Jean-Marie Borzeix |
Borzeix prend son temps, remonte à ses origines, le tout avec simplicité et surtout sans emphase ni prétention. Quel bonheur ! De "Combat", le journal, et ses odeurs d'encre où Borzeix a débuté, de "La rue du croissant" (quartier de la presse), Lebrun, en bon historien, fait se rapprocher l'histoire de la presse et ses différents métiers et une histoire de la radio avec au moins autant de métiers différents ! Borzeix situe son arrivée à la radio publique avec "une bureaucratie lourde" et un "monde compliqué avec des statuts très différents". Il en profite pour situer ceux qui ont un emploi pérenne et ceux qui, comme les producteurs, sont payés au cachet ! Le recul qu'il a pu prendre depuis son départ en 1997 lui permet de dire des choses établies mais dont plus personne ne parle et qui font l'essence même de la radio ! Il parle même d'"anecdotes" incroyables (comme la Direction de la Musique), pour montrer la complexité d'une "machine" extrêmement difficile à faire marcher.

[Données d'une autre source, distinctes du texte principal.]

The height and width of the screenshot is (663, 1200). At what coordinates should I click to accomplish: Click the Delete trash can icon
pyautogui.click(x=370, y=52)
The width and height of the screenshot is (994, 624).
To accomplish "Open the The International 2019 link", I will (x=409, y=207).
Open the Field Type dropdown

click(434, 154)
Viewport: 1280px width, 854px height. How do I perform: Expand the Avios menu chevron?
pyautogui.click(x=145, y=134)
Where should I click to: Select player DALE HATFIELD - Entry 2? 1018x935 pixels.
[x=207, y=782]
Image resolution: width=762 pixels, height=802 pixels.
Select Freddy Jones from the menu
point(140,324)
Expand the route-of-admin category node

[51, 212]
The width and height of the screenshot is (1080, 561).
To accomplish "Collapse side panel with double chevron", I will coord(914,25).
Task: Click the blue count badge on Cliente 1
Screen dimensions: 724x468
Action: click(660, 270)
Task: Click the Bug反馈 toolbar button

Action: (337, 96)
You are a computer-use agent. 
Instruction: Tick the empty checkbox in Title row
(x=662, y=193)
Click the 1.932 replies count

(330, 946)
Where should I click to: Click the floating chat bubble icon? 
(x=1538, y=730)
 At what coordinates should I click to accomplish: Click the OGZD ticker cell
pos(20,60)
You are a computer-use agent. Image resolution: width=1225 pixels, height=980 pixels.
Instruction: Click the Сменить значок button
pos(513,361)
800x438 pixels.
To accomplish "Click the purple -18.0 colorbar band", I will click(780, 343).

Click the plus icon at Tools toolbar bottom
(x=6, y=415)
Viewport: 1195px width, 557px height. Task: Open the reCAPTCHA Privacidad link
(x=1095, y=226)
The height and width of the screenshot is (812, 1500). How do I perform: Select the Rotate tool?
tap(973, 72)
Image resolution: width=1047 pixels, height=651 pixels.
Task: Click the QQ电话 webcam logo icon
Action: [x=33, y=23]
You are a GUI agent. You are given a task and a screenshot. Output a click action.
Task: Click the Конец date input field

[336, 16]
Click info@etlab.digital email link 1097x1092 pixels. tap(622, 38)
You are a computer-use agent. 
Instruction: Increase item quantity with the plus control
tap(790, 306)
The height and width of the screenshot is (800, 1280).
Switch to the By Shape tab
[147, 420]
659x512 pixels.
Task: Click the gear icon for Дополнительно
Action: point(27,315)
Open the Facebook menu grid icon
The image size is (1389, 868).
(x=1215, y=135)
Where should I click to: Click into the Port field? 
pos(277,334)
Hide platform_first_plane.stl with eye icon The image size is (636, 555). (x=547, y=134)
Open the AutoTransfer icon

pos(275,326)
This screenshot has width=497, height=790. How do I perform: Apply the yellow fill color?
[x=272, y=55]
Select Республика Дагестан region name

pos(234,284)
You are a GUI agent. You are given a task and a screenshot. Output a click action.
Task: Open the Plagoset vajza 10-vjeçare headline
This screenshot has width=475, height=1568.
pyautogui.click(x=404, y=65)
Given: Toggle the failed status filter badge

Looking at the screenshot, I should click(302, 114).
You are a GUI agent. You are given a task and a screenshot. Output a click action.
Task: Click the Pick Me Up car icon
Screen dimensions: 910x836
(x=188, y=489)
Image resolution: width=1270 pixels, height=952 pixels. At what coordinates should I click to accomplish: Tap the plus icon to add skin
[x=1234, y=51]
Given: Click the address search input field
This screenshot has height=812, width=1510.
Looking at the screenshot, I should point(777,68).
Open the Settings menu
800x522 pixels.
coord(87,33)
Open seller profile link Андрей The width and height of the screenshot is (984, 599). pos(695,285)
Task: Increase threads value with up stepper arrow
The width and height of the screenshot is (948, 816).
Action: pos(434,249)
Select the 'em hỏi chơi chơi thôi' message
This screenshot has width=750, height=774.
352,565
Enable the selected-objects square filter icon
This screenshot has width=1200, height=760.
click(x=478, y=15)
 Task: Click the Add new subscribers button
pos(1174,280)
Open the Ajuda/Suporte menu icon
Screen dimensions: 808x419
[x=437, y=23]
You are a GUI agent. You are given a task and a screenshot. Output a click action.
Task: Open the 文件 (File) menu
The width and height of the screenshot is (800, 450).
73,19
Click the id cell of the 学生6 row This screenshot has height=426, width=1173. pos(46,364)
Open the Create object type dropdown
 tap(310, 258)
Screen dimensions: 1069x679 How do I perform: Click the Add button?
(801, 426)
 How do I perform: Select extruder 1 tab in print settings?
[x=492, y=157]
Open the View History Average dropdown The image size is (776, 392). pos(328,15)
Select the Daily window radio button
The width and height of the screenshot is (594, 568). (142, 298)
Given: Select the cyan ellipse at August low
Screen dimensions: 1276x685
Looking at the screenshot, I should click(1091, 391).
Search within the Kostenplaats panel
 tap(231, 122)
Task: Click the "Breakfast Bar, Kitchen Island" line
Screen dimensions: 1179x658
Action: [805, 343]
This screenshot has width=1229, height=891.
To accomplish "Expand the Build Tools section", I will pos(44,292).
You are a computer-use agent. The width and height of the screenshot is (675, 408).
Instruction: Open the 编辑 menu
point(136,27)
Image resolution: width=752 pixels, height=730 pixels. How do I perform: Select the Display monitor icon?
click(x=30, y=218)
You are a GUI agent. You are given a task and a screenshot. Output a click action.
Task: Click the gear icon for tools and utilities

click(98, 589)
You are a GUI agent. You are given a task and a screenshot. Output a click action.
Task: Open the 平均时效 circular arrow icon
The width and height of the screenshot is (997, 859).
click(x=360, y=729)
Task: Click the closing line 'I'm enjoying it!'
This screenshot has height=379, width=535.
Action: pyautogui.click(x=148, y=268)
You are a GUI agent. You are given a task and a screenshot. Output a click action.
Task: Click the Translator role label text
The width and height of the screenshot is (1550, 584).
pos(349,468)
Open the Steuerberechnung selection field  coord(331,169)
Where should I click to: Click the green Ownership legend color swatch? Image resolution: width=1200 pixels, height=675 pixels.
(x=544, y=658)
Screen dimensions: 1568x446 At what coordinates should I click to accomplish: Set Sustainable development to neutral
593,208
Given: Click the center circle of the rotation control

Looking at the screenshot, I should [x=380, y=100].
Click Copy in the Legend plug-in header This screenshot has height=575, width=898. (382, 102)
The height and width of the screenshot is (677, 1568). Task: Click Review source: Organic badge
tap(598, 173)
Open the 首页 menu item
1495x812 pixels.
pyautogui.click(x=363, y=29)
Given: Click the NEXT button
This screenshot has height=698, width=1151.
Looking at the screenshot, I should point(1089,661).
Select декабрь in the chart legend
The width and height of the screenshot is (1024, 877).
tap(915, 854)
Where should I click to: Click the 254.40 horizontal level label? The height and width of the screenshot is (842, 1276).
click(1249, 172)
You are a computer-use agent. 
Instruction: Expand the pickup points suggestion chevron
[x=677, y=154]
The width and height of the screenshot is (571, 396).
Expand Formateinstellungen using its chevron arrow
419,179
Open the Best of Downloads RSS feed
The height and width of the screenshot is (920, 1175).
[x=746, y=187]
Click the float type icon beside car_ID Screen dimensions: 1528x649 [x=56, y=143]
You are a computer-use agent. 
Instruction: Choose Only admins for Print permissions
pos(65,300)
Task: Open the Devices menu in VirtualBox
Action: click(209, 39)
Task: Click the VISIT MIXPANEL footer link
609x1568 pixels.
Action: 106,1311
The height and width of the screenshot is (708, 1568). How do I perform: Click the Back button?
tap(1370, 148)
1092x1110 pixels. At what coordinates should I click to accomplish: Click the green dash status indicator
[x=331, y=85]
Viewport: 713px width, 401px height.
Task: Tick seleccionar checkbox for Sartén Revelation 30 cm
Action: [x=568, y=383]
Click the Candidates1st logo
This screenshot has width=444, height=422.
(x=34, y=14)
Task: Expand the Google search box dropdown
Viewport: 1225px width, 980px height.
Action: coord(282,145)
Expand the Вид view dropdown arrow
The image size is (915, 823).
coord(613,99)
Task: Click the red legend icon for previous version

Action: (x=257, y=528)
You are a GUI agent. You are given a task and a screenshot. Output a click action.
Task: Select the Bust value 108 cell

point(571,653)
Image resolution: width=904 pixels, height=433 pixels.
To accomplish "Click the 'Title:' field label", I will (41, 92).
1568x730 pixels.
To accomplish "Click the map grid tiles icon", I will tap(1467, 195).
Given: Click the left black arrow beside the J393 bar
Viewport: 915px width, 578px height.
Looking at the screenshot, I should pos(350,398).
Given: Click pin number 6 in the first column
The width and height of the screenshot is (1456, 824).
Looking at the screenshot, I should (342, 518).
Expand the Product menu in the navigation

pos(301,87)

Et puis Lebrun qui lui aussi vient de la presse (3) a beaucoup de plaisir à citer Philippe Tesson (patron de presse) et sa belle formule du directeur : "Je n'ai pas voulu vous former, j'ai voulu que vous soyez vous-mêmes". Principe qui a du aussi gouverner Lebrun et Borzeix face à leurs équipes respectives… Borzeix ajoutant que Combat "était une école de liberté exceptionnelle". S'en suit une très savoureuse anecdote sur ce journal et sa fabrication au plomb par des linotypistes et typographes arabes (4).
Mais voilà la cerise : Lebrun : " Cette formation (de Borzeix, ndlr) qui remonte à la plus haute Antiquité, ne va pas être sans influence sur le style que tu as donné à France Culture. Car au fond tu as laissé parfois le désordre et la cacophonie sans trop t'en préoccuper. Mais surtout moi j'ai beaucoup appris à cette école-là, car tu acceptais des opinions extrêmement diverses et tu détestais le monolithisme. Ça c'est la définition du Service Public, puisque les auditeurs étant de sensibilités différentes, il faut qu'ils entendent les uns et les autres ce qu'ils ont envie d'entendre. Il faut aussi qu'ils entendent ce qu'ils n'ont pas envie d'entendre et il faut absolument sortir les producteurs de leur volonté d'apporter leur message. Et tu disais sans cesse aux producteurs et ça c'était l'esprit de Combat "Soyez dans la controverse, soyez dans le débat".
Borzeix acquiesce. "Je me suis beaucoup battu pour ça. À quoi ça sert un directeur dans une radio ? C'est constamment (et ce n'est pas très glorieux comme rôle) de rappeler à l'ordre. C'est ouvrir au maximum l'éventail des opinions, des sujets, la diversité des formes, et c'est un travail qu'il faut mener constamment. Il faut se battre dans une radio comme France Culture contre des dangers qui sont récurrents et permanents : le parisianisme. Et je me suis beaucoup battu contre le parisianisme et la mondanité. C'est pourquoi dès en arrivant en 1984 j'ai voulu créer une émission quotidienne "Le Pays d'ici" qui coûtait cher et qui se promenait toute l'année dans toutes les régions de France, qui faisait du reportage, du direct. C'était pour moi important, et plus que symboliquement, d'entendre ces voix loin du quartier latin, loin de la Maison de la radio."
Voilà un acte fort de prise de fonction et, si vous me lisez un peu, vous savez comment cette émission a résonné pour moi. Borzeix et Lebrun parlent depuis 15' et il leur reste une heure pour deviser de bonne compagnie. Merci à Longueur d'Ondes d'avoir permis cette rencontre là et à Oufipo de l'avoir mis en ligne. Régalez-vous mes chers auditeurs et AR-CHI-VEZ ! (5)
Le billet de samedi en début d'après-midi demain…
(1) Festival de la radio à Brest, 8ème année,
(2) Jean-Marie Borzeix a dirigé France Culture de 1984 à 1997,
(3) La Croix,
(4) Voilà une chose une fois de plus qui m'accroche l'oreille et m'intéresse beaucoup, le détail qui fait sens,
(5) Lire aussi : Le débat, n°95, "France Culture : une singularité française", Gallimard, mai-août 1997. Interview de Jean-Marie Borzeix.